Dedicated pastor . “For I am much God’s debtor, who gave me such grace that many people were reborn in God through me and afterwards confirmed, and that clerics were ordained for them everywhere, for a people just coming to the faith, whom the Lord took from the utmost parts of the earth.” His resolve to remain with the Irish, until his death. “Even if I wished to leave them and go to Britain, and how I would have loved to go to my country and my parents, and also to Gaul in order to visit the brethren and to see the face of the saints of my Lord! God knows that I much desired it! But I am bound by the Spirit, who witnesses against me that if I do this, I shall be guilty.
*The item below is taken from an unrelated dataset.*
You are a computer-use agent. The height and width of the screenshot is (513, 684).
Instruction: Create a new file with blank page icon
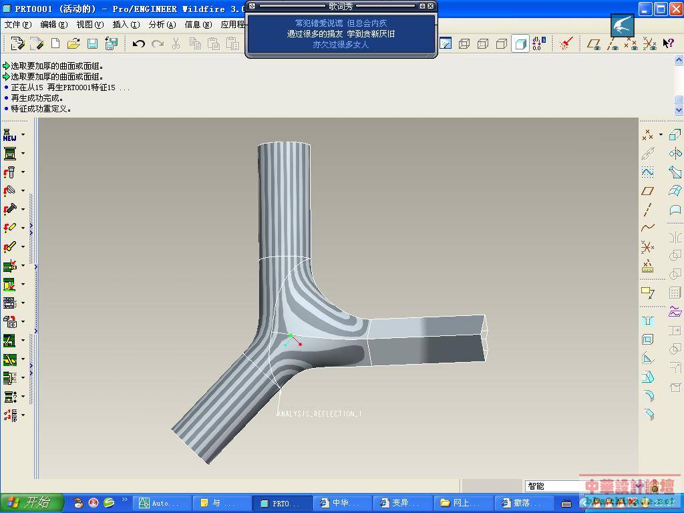[x=55, y=44]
And I am afraid of losing the labour which I have begun, no, not I, but Christ the Lord who bade me come here and stay with them for the rest of my life, if the Lord will, and will guard me from every evil way that I may not sin before Him.”
At considerable cost, Patrick left behind the comforts of Roman Britain to fulfil his mission as a wandering preacher in Ireland. He learned the Irish language and the local customs, respected their religious ideals and gave new meaning to their traditional high-places (like Croagh Patrick) and holy wells. In modern mission practice, radical inculturation is seen as essential to gaining a people’s heart for Christ.
Patrick’s distinctive spirituality grew out of his personal experience of Christ, of his mission to Ireland of the needs of the newly evangelized. (One can link his Christ-centred “Loricum” with the spirituality of his great apostolic mentor, St. Paul, as expressed in today’s noble passage from Philippians. Like Paul, Patrick regarded faith as not just knowledge but as a life filled with Christ. Faith is not simply a matter of ‘knowing’ the teachings of Christ and of the Church. It is a ‘sensing of the presence of Christ and a response to that presence. This is an aspect of Patrick which we could do with retrieving in our hectic, electronic-dominated age. Patrick grew to realize that the faith into which he was baptized as a child was more than a belief system which filled the head. It was a relationship with God, an awareness of the presence of the person of Christ sharing his life at every moment.
Patrick affirms the worth of each human being. His Confession invites us all to some measure of conversion, on this his feast day. His message was to draw people together in the spirit of the Gospel. This task is still an urgent one. Even in our prosperous society, the mantra of limited resources is used to hide the unequal provision of health care, education and employment. Our society is coarsened by injustice as much as by violence and murder. It is time to revive Patrick’s vision of the value of the individual, even those who hate and oppose us.